WORK TASK: What is needed here is an exact transcription of all the entries.

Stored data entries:
******************************

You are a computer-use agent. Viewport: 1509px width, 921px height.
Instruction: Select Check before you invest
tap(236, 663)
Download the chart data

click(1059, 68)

******************************

OUTPUT OF THE TASK:
You are a computer-use agent. Viewport: 1509px width, 921px height.
Instruction: Select Check before you invest
tap(236, 663)
Download the chart data

click(1059, 68)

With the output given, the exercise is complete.